TRY IT: Using the data below, return word for word every line from the one holding "Image resolution: width=161" down to the one holding "You are a GUI". Leave pictures out.

STORED DATA:
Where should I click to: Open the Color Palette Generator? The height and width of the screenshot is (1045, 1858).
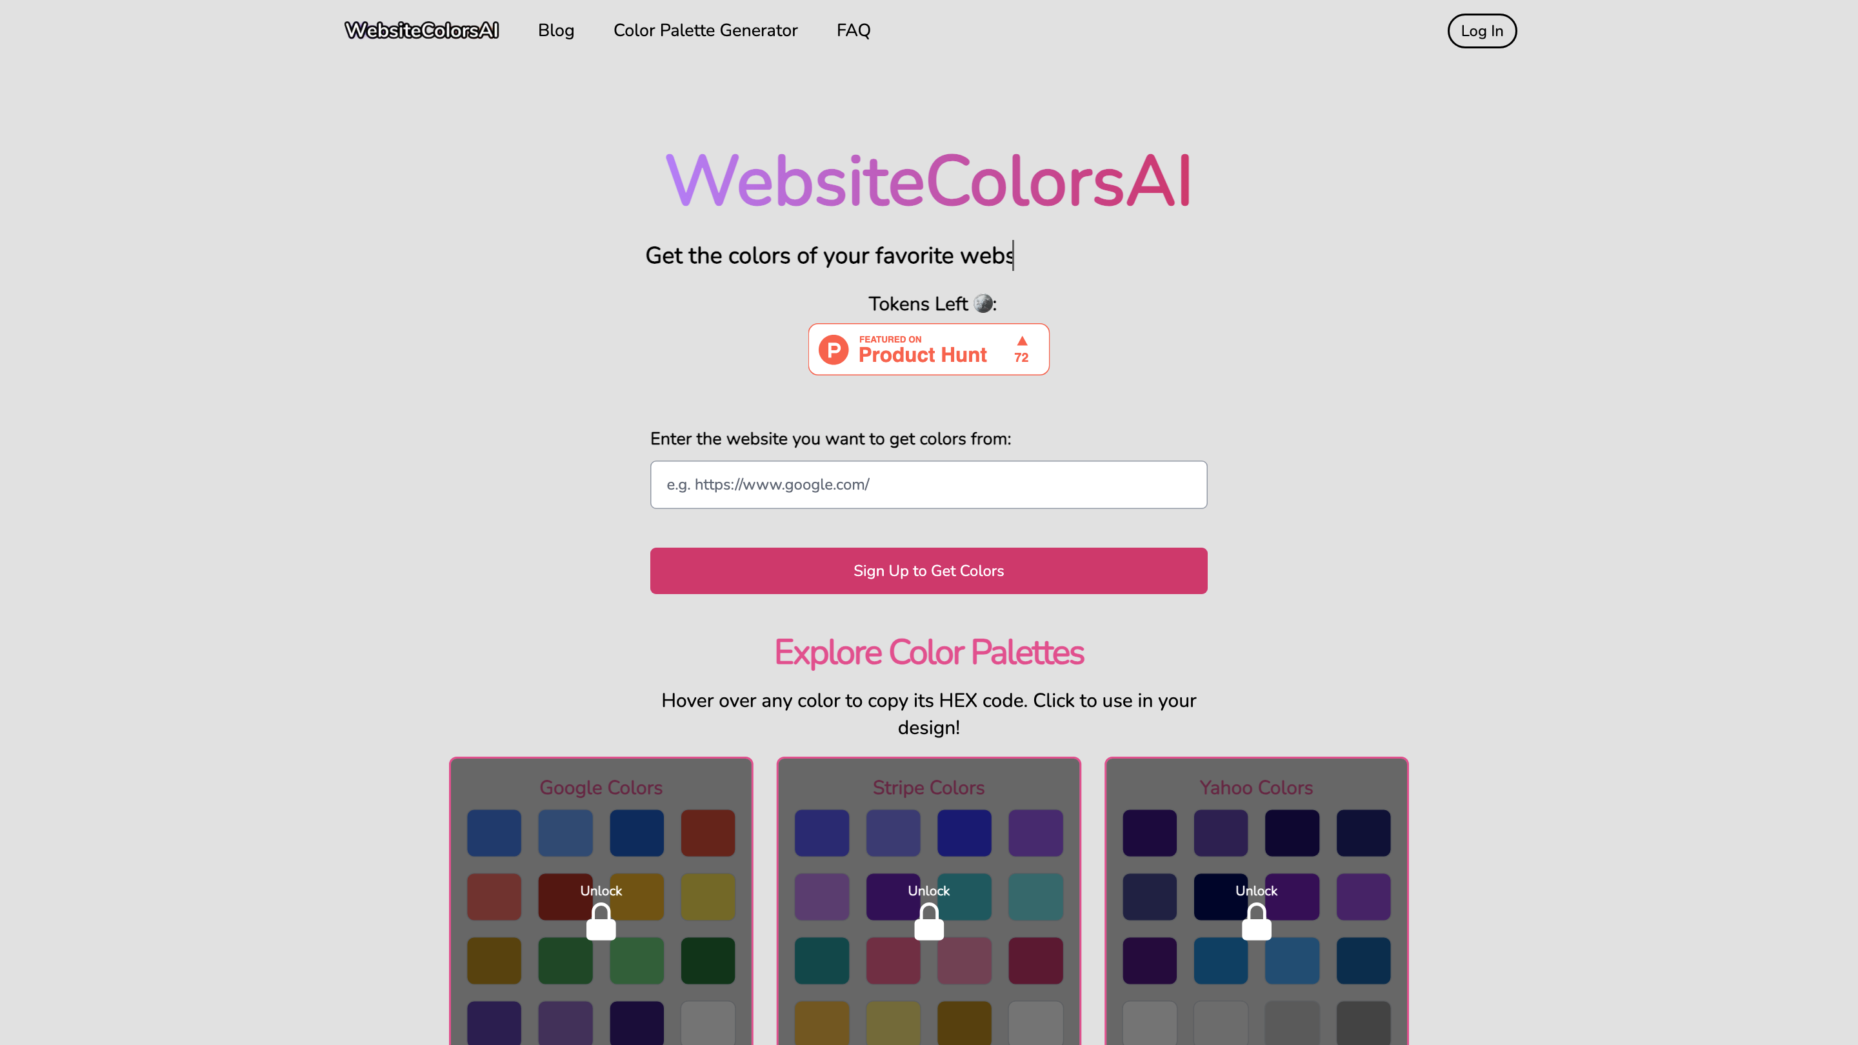(705, 30)
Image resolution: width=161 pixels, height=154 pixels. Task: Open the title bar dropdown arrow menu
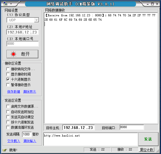coord(11,4)
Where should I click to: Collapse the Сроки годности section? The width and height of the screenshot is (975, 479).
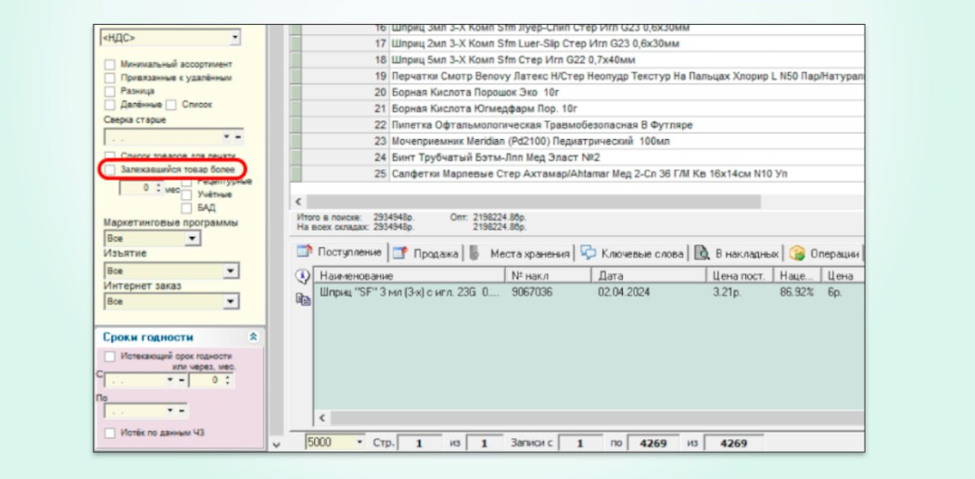tap(253, 337)
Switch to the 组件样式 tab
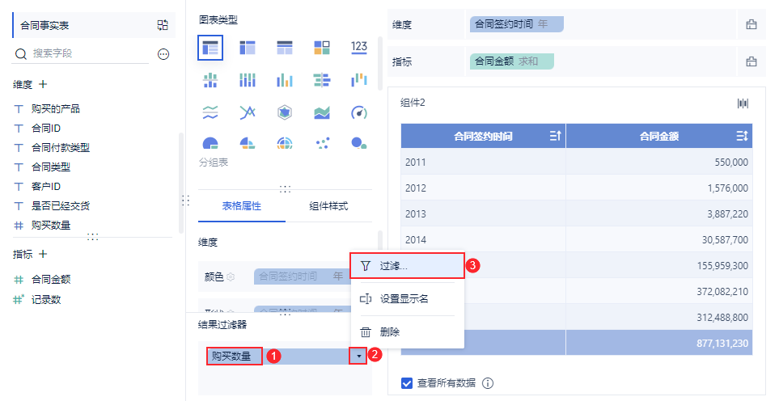The image size is (779, 401). [328, 206]
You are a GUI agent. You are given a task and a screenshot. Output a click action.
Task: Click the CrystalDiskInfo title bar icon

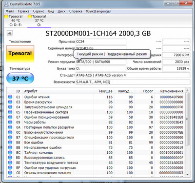pyautogui.click(x=6, y=4)
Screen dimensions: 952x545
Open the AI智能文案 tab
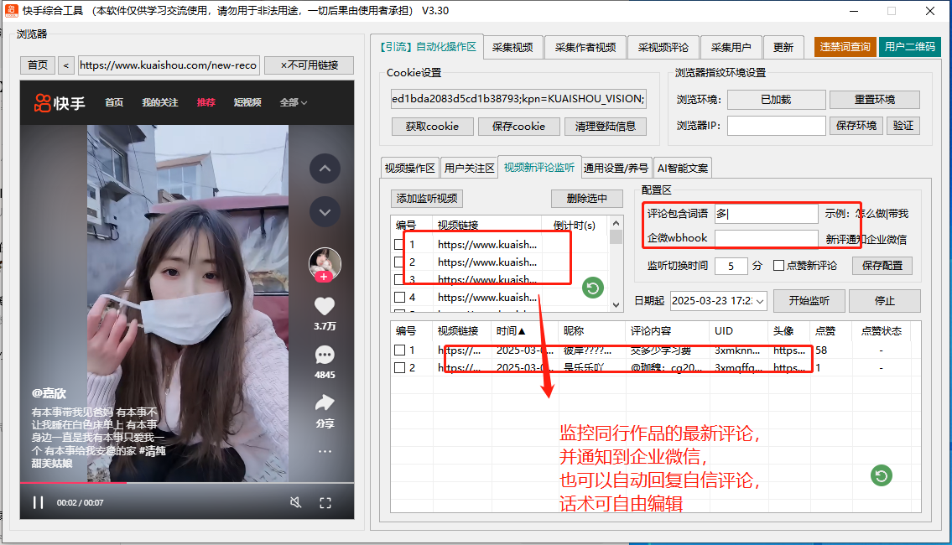point(682,167)
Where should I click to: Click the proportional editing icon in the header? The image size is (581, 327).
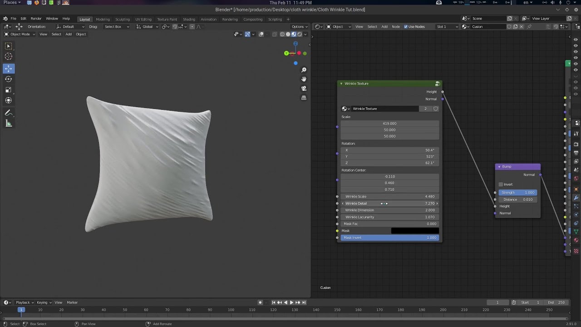[x=192, y=26]
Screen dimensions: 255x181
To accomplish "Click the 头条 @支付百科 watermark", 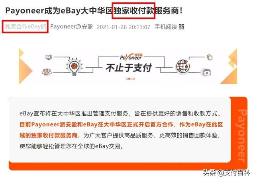I will click(226, 173).
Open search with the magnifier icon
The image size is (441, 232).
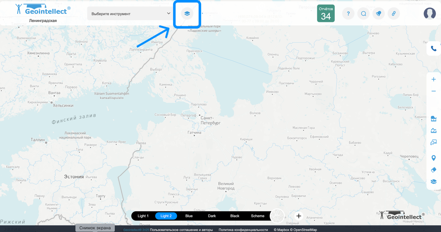click(x=363, y=14)
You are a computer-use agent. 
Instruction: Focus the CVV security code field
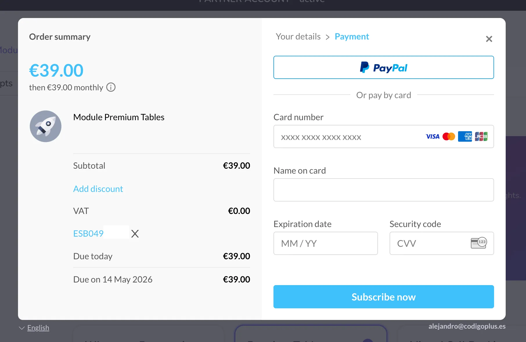click(430, 243)
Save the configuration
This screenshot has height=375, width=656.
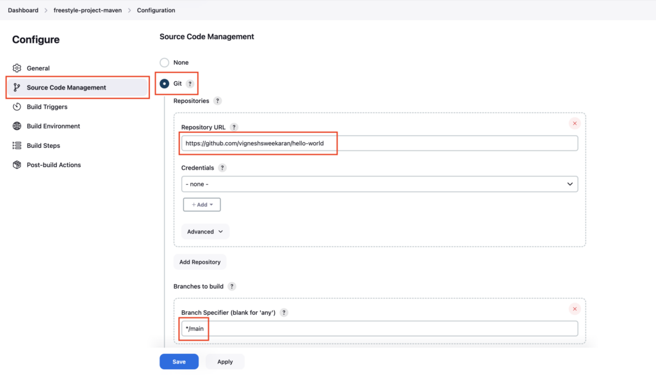coord(179,362)
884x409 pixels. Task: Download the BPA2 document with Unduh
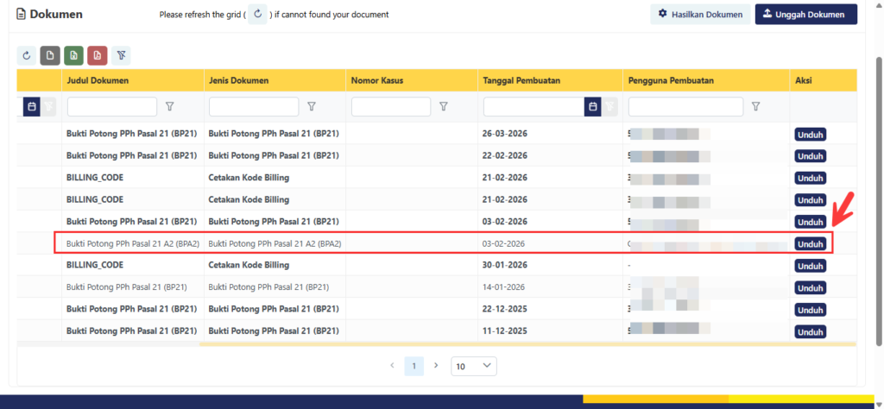coord(810,243)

RESULT OF THIS EXERCISE:
Image resolution: width=161 pixels, height=154 pixels. Task: Open the title bar dropdown arrow menu
coord(11,4)
Where should I click to: Collapse the Сроки годности section? The width and height of the screenshot is (975, 479).
tap(253, 337)
Switch to the 组件样式 tab
The image size is (779, 401). [328, 206]
You are a GUI agent. You are given a task and a screenshot. Output a click action.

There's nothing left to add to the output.